It’s taken a century of popular music to finally swing around and acknowledge the deeply ingrained influence of Native Americans. The beats, the rhythms, the imagery leave their fingerprints all over blues, jazz, folk, and rock.
PHOTO ABOVE of Tim Johnson and Taboo
In 2005, Brian Wright McLeod published the definitive book The Encyclopedia of Native Music that listed every known Native contribution to music from the wax cylinder to download streaming. That tome caught the attention of the curators at the Smithsonian National Museum of the American Indian who organized an exhibit highlighting native musicians in popular culture called “Up Where We Belong: Native Musicians in Popular Culture”. The exhibit ran for 6 months in Washington DC then moved to NYC for a year where it was a blockbuster show, attended by thousands. I helped with the show, contributing my archives on folksinger Peter La Farge and appearing on a panel with Stevie Salas, Derek Miller, and McLeod in Washington.
The Executive Director of the Museum Tim Johnson connected with guitarist Stevie Salas who was in the exhibit and realized a feature documentary needed to be made.
After 4 years “Rumble: The Indians Who Rocked The World” premiered to a sold out audience and big buzz at Sundance Film Festival in Park City, Utah January 22nd. The film digs deep, mining a rich vein of often painful history when native song and dance such as the Ghost Dance which could get you killed, and did. Moving on through the ages and genres, the film presents major players of jazz – Mildred Bailey; blues – Charley Patton whose distinct scatlike singing style is called Indian music by Pura Fe in the film. Rocker Jimi Hendrix, Country rocker Robbie Robertson, Folk icon Buffy Saint Marie, Peter La Farge and more are engagingly profiled with rare film clips and music.
Looming large over the film is John Trudell, who gives his memories of how he connected with Jesse Ed Davis, the guitar slinger who played with George Harrison and Bob Dylan. “Indian Ed” Davis had a shooting star career cut short by his heroin addiction. There’s some great scenes of Davis performing, interviews with his widow, and a segment where Salas and Trudell play powwow drums and sing in his honor. Trudell died as the film was being finished and it’s dedicated to him.
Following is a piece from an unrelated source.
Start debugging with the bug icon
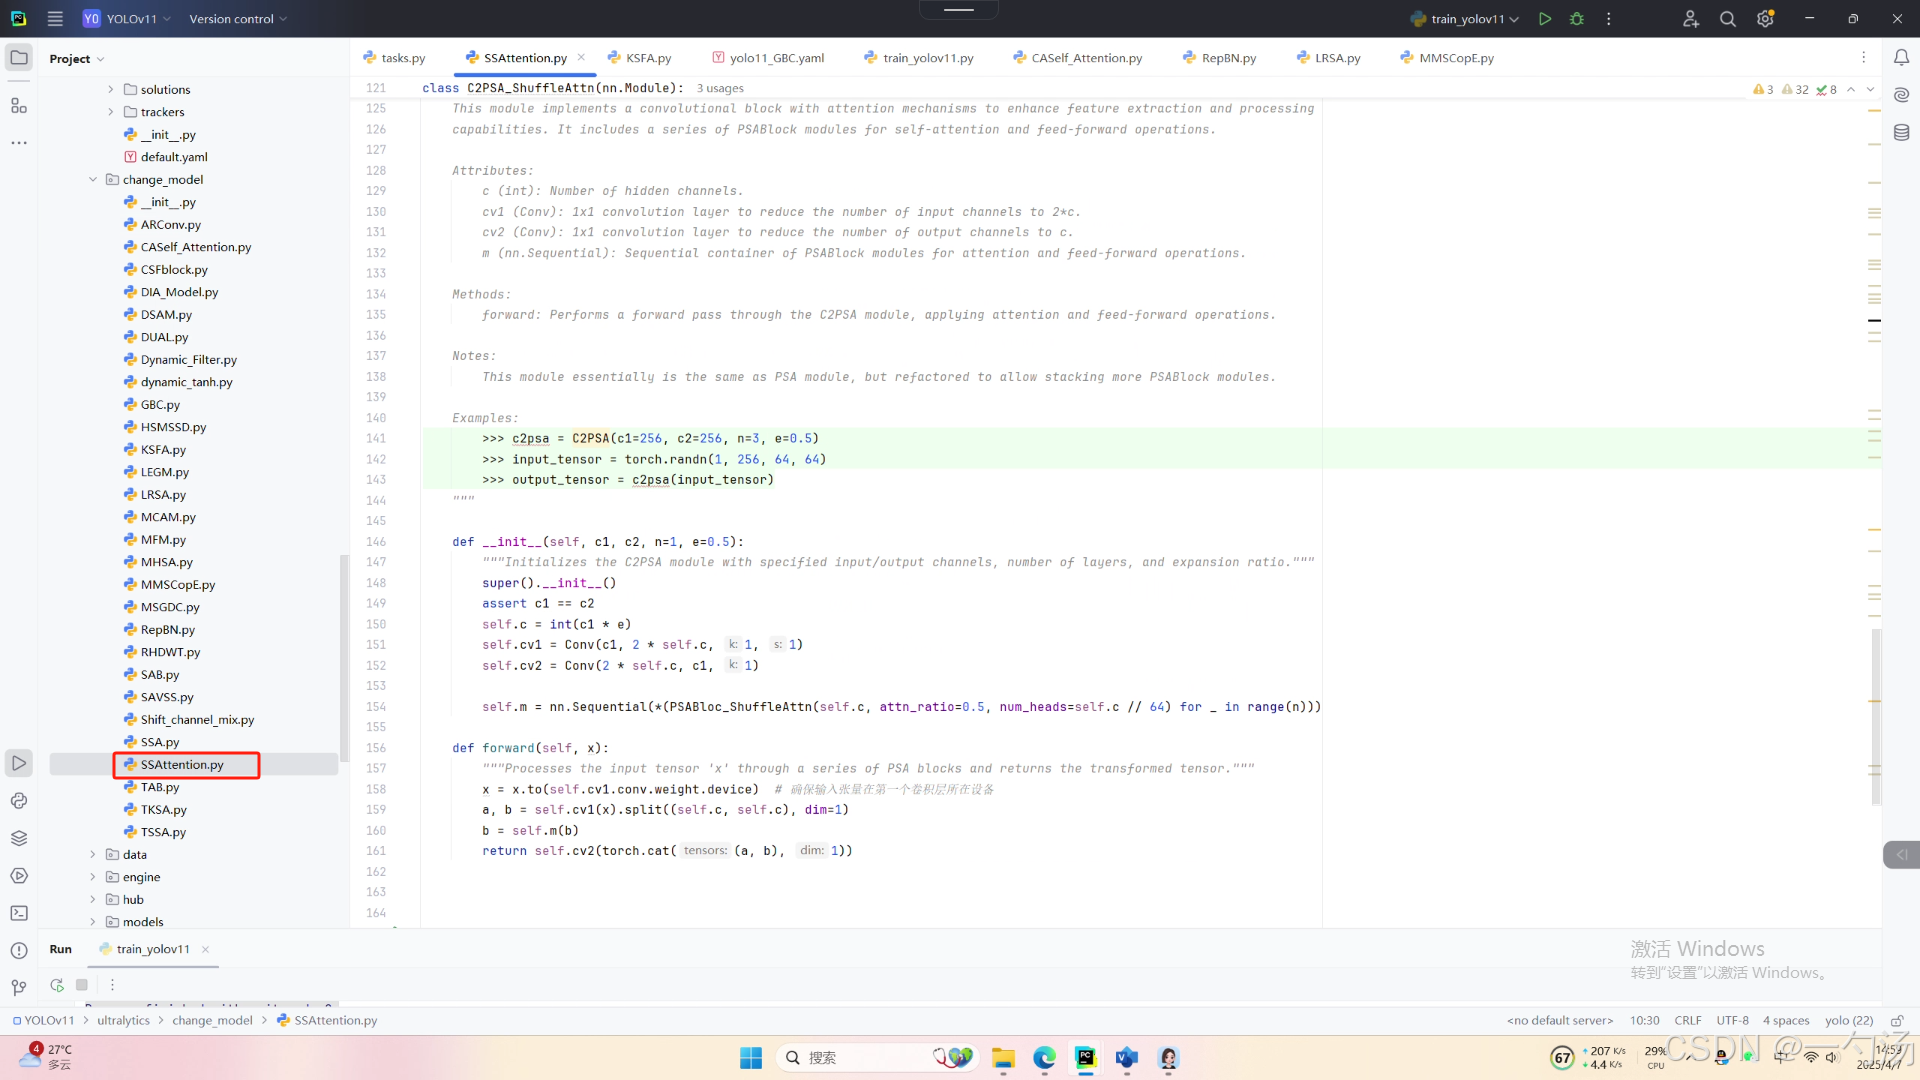This screenshot has width=1920, height=1080. coord(1577,19)
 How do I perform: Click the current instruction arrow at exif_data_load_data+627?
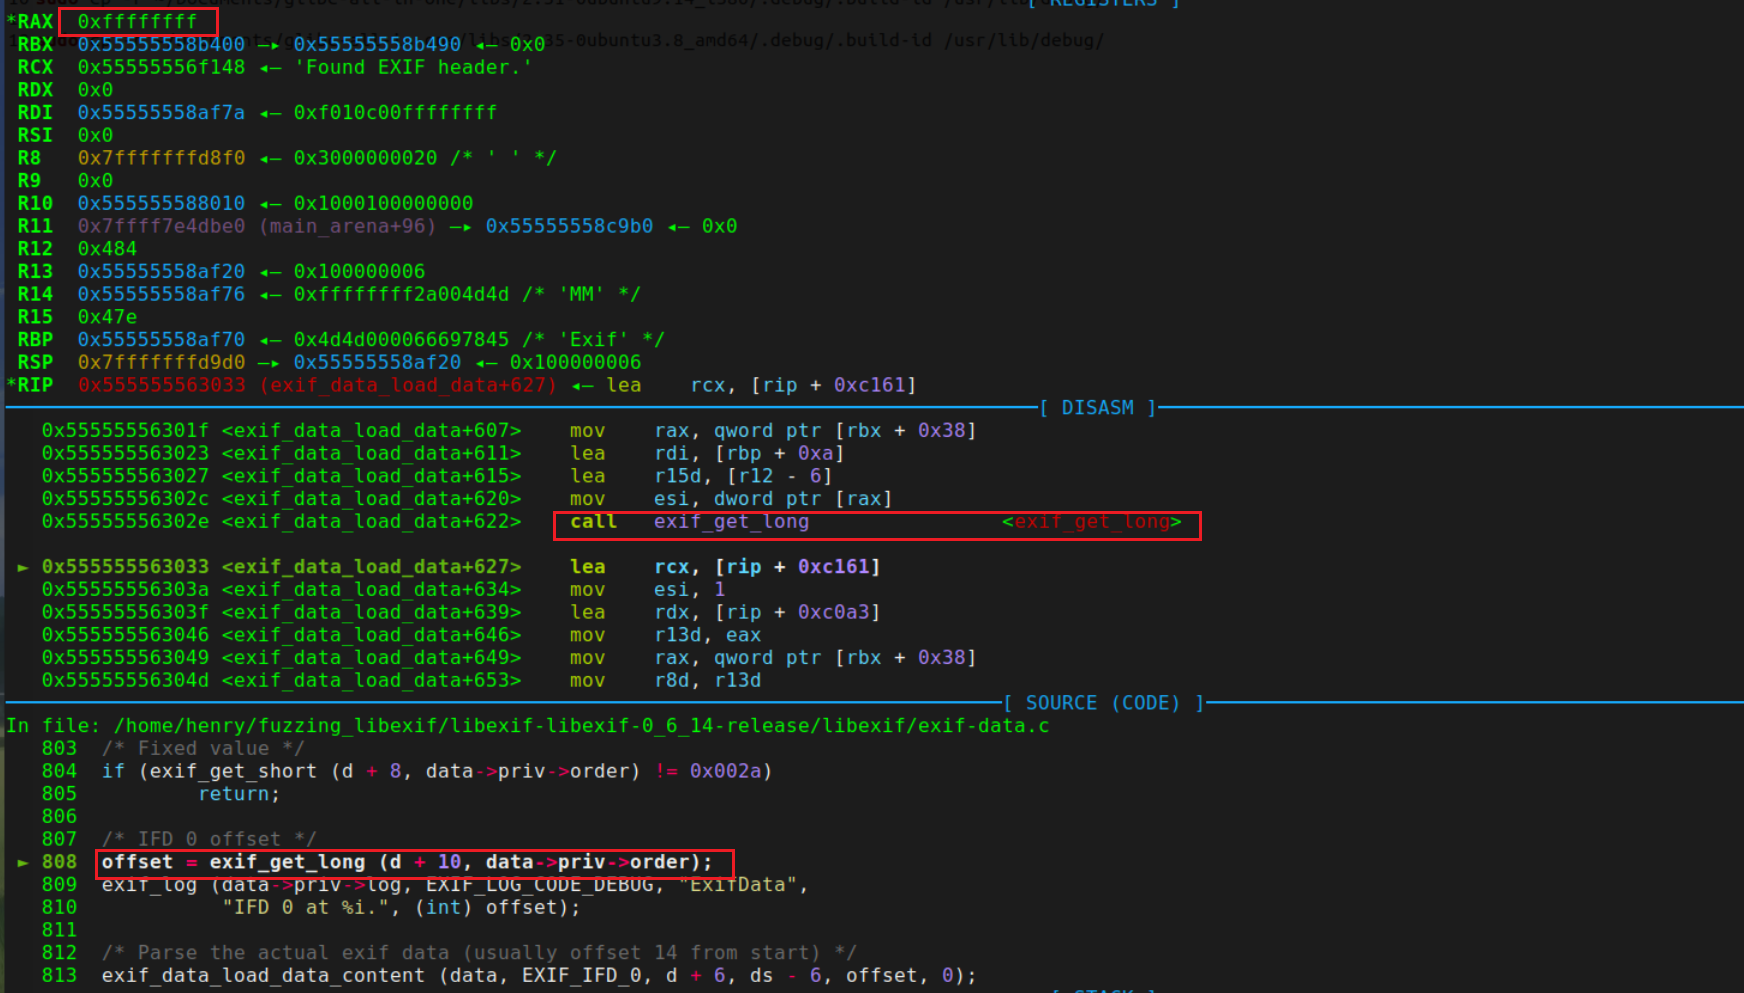[22, 566]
Another rocker getting his due is heavy metal drummer Randy Castillo, a unique musician beloved by many for his powerhouse rhythms and ebullient personality. I worked with Randy at the Native American Music Awards in 1999 in Albuquerque where he presented an award with Laura Satterfield of Walela and hung out with Hank Williams III having a grand old time. Castillo was felled by cancer and scenes of his wild style drumming show what a great loss it is.
One great scene in the film takes place between Pat Vegas of Redbone and Taboo of the Black Eyed Peas, who gives his thanks to Vegas for being out and proud in the 1970s by appearing in full native dress on the Midnight Special. Taboo was the guest DJ at the private party the night before the screening, thrilled to be representing hip hop and also to even be alive, as he has been fighting cancer for 2 years. He spun “Come and Get You Love” for all of us to dance to as a blizzard raged outside.
The film barely has time to cover all the great musicians, though the producers revealed that expanded docs for a series may be in the works.
The reviews raved:
“The influence of Native Americans on nearly a century of popular music is eloquently demonstrated in this engaging documentary. As Catherine Bainbridge and Alfonso Maiorana’s astoundingly rich and resonant music documentary makes abundantly clear, American popular music – and the history of rock and roll itself – wouldn’t be the same without the contributions of Native American performers.” – Hollywood Reporter.
“Rumble: The Indians Who Rocked the World” earns respect as much for its achievement as its ambition, while offering a celebratory examination of the often-underappreciated role played in the development of American popular music by singers, musicians, and songwriters of Native American ancestry. The film is structured more or less as a series of individual portraits of 10 significant artists, ranging from Delta blues great Charley Patton to iconic electric guitarist Jimi Hendrix (who was part Cherokee) to living legend Robbie Robertson. A few episodes are less satisfying than others, but only because they spotlight intriguing yet obscure figures that audiences likely would want to learn about in greater detail.” – Variety.
“Where in this day and age can you find things that are hidden?” said producer Bainbridge in a recent interview, whose other award-winning documentary Reel Injun explored the portrayal of Native Americans in movies and on TV. “That’s the secret sauce, this hidden gem of a story,” Bainbridge said of how “these incredible icons” inspired so many famous performers seen in the documentary.
Buffy Saint Marie points out that she was blacklisted in the 60s by the corporate regimes behind the media, namely the oil industry who didn’t want to hear natives singing about reservation lands being desecrated for drilling and mining.
As the people of the Dakotas – and beyond – gear up for another battle against the Dakota Pipeline, no doubt it will be music and musicians that brings awareness in the fight once again.